• Exercise aim
Where "will" occurs in a line of the entries below, copy that line.

(Beginning of Raw data)

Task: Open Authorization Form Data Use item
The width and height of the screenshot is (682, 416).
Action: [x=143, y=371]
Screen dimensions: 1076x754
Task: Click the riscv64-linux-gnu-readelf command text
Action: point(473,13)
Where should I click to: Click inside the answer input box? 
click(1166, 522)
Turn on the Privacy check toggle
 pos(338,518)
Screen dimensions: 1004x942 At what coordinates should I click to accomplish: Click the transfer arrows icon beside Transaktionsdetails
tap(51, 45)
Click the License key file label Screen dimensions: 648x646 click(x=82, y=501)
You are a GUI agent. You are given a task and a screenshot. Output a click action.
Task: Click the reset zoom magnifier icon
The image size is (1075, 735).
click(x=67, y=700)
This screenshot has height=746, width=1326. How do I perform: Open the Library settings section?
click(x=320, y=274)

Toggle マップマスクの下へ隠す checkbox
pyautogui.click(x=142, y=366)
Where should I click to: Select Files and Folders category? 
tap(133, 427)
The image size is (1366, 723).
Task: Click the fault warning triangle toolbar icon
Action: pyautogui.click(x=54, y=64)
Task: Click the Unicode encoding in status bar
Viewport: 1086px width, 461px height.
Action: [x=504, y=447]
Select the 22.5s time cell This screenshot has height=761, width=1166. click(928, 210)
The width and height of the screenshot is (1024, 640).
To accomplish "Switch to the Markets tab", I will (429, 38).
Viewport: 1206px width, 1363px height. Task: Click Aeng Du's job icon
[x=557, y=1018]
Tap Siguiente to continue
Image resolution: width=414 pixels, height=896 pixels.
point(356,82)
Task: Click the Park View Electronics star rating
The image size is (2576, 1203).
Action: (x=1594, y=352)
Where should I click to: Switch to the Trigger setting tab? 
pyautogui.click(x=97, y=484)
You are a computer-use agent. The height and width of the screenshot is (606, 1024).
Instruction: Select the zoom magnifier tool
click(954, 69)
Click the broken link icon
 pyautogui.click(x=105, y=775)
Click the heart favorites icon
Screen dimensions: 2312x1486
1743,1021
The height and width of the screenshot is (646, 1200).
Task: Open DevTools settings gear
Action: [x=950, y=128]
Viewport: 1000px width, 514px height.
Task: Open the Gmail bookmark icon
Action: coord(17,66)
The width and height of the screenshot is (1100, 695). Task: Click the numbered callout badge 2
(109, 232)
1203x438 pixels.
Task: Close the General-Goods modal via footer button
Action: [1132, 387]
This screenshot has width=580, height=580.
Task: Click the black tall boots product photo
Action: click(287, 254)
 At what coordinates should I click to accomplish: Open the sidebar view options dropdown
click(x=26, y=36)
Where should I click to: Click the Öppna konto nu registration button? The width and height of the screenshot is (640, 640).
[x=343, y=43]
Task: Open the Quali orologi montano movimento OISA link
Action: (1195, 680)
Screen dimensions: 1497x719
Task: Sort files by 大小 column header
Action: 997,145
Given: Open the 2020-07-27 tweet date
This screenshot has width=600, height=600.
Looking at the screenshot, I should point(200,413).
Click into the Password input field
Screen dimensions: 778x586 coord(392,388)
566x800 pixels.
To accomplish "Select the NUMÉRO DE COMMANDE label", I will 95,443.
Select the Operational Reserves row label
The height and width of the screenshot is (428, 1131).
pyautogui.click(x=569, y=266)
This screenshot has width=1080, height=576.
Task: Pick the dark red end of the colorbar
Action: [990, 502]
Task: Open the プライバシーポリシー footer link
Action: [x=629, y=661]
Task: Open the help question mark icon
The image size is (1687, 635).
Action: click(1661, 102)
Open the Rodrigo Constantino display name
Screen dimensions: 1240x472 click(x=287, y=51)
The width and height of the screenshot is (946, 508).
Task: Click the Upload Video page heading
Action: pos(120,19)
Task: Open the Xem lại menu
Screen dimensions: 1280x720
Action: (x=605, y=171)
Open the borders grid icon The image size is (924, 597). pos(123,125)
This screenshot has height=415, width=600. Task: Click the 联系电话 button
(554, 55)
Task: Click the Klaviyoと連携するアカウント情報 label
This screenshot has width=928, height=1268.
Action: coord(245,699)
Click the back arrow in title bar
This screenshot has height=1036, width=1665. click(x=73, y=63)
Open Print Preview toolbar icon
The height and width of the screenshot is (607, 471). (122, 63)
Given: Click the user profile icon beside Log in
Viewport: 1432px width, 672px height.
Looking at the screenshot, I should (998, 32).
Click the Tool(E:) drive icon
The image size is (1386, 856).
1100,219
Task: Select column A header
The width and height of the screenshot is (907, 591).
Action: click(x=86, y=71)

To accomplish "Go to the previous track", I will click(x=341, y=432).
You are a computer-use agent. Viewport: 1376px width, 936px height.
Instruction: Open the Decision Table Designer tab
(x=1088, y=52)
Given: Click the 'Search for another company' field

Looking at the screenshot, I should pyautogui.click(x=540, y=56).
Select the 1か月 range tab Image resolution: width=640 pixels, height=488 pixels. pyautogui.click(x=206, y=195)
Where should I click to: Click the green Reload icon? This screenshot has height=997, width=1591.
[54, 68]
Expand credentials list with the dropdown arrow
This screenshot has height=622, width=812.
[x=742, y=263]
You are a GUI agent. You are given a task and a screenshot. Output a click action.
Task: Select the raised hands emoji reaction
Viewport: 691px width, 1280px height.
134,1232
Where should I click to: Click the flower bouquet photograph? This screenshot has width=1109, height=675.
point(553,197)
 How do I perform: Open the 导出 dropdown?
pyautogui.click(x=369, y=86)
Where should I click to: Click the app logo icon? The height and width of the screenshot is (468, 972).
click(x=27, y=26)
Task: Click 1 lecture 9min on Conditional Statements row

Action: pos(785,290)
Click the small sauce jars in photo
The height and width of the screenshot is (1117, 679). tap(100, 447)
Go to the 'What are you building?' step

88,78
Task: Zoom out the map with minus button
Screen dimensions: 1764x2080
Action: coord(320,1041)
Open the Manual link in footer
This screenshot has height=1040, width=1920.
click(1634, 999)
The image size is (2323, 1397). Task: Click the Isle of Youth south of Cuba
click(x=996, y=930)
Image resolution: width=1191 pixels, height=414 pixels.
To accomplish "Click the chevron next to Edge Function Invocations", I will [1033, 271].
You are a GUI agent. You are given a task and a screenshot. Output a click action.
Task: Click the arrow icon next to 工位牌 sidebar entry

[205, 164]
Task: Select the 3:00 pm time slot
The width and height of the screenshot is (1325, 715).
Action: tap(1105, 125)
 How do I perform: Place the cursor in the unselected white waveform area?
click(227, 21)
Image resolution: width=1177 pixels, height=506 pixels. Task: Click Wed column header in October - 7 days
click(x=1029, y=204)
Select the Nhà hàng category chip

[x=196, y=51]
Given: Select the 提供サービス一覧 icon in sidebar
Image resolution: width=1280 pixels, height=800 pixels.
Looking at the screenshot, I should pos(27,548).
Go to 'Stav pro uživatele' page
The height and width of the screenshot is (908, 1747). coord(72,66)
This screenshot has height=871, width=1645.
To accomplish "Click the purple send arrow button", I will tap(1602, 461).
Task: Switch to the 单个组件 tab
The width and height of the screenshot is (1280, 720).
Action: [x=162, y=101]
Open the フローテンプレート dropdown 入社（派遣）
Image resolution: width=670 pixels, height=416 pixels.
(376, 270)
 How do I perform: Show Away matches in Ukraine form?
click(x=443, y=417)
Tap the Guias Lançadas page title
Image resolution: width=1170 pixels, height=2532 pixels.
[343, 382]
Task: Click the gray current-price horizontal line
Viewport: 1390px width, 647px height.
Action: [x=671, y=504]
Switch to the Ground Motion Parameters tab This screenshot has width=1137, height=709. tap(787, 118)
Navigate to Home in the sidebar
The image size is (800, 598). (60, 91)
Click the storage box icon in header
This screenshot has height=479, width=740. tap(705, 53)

(End of Raw data)

• Output below
To accomplish "Switch to the Markets tab", I will (429, 38).
To accomplish "Select the NUMÉRO DE COMMANDE label", I will 95,443.
To accomplish "Go to the previous track", I will click(x=341, y=432).
To accomplish "Click the chevron next to Edge Function Invocations", I will [1033, 271].
To accomplish "Click the purple send arrow button", I will tap(1602, 461).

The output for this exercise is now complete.